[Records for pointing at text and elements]
>>

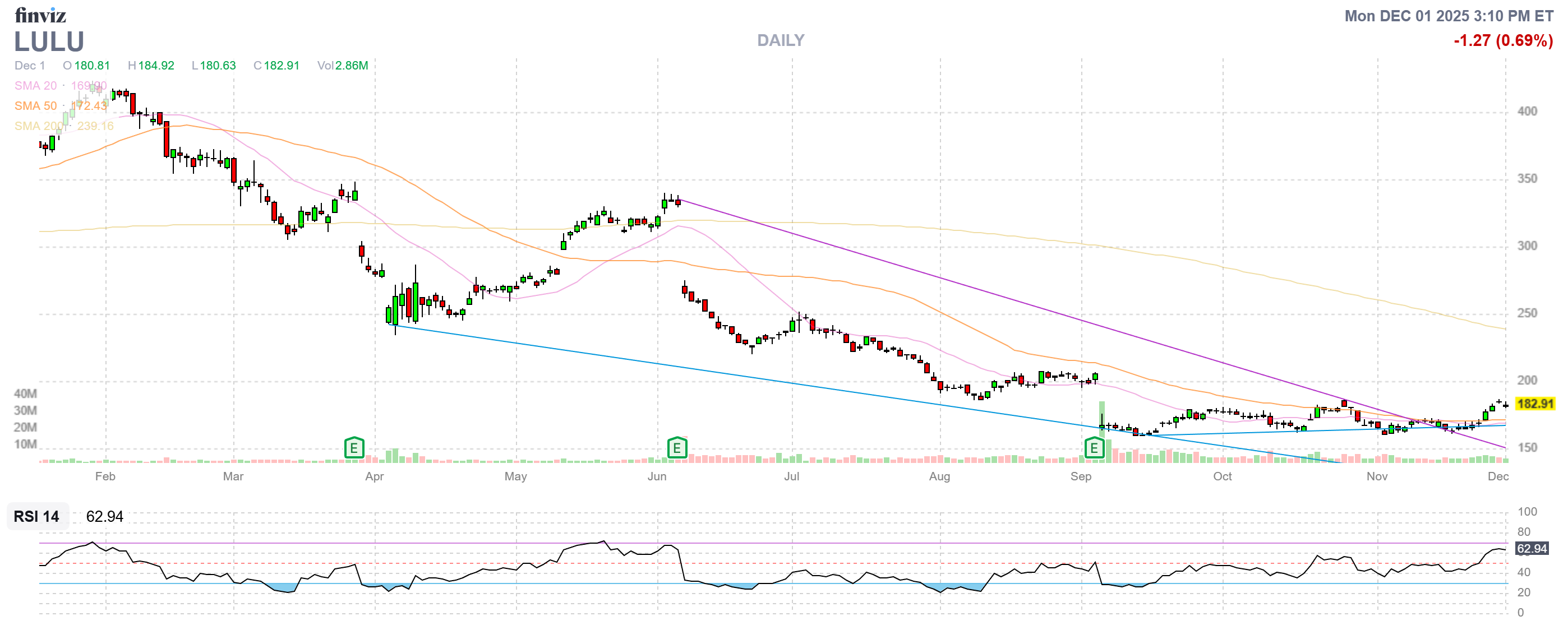Click the 40M volume axis label
This screenshot has height=630, width=1568.
tap(25, 393)
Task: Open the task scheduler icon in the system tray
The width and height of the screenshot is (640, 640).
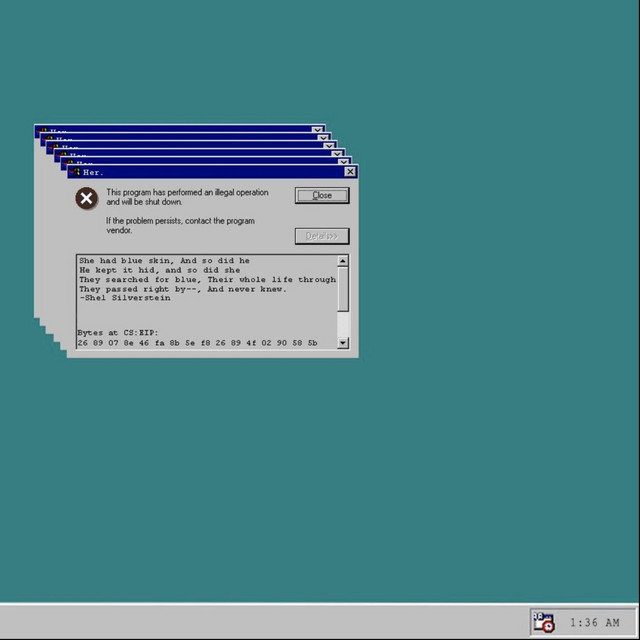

<<

Brief: Could you copy every line of the listing above word for word, leaving the pictures out of your answer?

Output for this exercise:
Click the 40M volume axis label
This screenshot has height=630, width=1568.
tap(25, 393)
Task: Open the task scheduler icon in the system tray
The width and height of the screenshot is (640, 640).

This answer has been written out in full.